● **Exercise goal**
Report each line of the entries that includes "plus" by copying it.

----- Given data

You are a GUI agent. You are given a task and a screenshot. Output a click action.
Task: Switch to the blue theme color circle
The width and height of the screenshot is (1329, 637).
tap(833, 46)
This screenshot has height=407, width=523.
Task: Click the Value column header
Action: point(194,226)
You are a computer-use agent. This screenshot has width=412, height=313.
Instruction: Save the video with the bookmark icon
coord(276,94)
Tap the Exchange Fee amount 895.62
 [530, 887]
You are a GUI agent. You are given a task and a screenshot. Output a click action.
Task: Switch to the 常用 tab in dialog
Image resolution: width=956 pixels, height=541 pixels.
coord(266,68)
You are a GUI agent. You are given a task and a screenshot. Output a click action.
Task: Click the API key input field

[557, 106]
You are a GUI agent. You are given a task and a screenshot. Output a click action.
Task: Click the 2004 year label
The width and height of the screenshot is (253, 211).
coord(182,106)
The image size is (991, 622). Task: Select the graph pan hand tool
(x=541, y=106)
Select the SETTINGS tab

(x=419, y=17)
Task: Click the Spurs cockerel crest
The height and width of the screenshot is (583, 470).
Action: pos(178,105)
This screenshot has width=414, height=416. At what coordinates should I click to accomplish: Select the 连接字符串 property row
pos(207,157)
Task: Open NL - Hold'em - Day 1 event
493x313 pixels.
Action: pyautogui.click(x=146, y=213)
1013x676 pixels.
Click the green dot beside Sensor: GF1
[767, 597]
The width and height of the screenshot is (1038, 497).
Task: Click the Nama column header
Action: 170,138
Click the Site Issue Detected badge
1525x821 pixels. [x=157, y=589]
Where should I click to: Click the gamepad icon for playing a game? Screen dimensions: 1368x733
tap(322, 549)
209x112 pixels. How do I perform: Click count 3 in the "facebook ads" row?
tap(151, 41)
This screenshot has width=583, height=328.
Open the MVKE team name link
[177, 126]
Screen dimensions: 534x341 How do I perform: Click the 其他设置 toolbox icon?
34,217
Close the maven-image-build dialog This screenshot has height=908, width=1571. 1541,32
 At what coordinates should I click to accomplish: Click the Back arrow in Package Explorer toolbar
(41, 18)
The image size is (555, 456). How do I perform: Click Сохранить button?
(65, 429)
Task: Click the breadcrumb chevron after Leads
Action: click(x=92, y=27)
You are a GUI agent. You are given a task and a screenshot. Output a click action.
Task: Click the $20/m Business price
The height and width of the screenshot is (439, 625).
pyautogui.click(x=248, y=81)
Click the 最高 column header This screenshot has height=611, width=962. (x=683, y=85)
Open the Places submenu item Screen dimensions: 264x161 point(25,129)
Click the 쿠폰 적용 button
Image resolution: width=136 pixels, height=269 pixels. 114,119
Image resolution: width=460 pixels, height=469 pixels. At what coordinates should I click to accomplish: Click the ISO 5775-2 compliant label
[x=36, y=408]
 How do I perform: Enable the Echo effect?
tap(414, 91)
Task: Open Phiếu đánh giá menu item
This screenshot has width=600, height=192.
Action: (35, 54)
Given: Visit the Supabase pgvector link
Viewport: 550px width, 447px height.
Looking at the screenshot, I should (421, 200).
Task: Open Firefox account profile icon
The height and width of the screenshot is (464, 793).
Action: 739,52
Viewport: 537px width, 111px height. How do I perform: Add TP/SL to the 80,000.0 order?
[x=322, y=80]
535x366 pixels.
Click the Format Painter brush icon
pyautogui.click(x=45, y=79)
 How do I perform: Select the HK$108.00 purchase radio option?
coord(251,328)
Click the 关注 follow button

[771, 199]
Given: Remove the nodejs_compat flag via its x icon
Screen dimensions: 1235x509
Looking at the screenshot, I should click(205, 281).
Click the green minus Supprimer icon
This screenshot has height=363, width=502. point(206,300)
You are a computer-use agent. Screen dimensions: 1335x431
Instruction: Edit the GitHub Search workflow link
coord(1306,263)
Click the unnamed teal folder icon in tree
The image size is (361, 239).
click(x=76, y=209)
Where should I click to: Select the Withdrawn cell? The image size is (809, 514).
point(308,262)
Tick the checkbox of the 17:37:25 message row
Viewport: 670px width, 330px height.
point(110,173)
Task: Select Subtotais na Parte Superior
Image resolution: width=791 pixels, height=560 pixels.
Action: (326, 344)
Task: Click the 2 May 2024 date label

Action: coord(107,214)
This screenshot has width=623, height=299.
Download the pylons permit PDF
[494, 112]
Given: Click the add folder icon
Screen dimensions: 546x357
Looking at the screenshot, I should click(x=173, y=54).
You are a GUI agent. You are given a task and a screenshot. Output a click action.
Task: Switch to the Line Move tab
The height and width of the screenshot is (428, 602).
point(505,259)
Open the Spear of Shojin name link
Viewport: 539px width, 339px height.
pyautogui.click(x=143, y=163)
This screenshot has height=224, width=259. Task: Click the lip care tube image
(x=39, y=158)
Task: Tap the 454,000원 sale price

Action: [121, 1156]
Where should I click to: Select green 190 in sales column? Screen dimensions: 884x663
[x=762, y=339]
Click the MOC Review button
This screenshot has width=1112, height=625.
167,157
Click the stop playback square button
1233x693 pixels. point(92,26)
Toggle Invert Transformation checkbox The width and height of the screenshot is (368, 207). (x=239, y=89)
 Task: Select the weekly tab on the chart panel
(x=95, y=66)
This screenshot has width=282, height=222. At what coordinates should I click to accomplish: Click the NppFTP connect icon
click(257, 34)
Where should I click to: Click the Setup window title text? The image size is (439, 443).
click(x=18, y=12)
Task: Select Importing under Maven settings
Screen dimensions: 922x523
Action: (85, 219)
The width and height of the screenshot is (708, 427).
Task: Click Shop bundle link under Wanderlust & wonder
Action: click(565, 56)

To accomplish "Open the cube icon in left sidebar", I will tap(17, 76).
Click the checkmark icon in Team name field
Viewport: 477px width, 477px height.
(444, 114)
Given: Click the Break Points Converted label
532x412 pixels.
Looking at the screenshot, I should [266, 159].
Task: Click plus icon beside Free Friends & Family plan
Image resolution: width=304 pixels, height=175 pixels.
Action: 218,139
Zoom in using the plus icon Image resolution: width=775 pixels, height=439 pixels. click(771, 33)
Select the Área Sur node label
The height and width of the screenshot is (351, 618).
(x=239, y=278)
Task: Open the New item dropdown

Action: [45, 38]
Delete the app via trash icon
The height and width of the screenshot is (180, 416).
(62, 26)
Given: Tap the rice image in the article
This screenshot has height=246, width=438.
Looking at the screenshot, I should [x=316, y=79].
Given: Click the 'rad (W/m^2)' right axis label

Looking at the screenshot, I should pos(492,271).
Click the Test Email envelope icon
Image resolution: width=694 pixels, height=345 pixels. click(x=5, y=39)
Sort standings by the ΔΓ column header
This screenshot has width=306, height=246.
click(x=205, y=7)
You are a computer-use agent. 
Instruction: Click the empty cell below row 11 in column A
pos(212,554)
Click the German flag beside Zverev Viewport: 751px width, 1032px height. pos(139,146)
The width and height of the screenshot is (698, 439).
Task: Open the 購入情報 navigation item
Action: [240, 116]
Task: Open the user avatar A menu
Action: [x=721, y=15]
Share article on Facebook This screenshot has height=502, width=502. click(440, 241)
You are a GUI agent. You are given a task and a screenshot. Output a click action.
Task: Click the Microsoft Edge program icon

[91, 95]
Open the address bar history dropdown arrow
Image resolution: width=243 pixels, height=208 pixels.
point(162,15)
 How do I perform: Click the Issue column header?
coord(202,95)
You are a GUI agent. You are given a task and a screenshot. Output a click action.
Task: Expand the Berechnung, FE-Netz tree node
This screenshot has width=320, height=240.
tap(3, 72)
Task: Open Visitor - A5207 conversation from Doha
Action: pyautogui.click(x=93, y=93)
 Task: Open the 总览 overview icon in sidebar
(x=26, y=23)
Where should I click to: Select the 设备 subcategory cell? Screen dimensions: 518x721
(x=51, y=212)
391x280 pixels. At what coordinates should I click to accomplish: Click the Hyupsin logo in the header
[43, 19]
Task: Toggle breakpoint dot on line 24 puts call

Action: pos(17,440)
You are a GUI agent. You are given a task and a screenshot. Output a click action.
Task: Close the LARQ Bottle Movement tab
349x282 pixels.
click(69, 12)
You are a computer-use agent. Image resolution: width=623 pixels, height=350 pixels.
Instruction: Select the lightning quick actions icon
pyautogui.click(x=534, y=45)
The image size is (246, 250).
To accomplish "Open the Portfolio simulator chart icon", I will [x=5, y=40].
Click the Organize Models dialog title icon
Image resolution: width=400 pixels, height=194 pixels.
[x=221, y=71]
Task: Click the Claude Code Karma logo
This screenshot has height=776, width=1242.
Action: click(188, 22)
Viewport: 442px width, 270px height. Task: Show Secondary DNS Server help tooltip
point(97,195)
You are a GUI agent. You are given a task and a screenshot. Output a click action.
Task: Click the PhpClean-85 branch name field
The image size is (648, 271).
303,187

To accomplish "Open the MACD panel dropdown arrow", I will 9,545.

----------

● **Answer to this problem**
Task: Click plus icon beside Free Friends & Family plan
Zoom in using the plus icon Image resolution: width=775 pixels, height=439 pixels. click(771, 33)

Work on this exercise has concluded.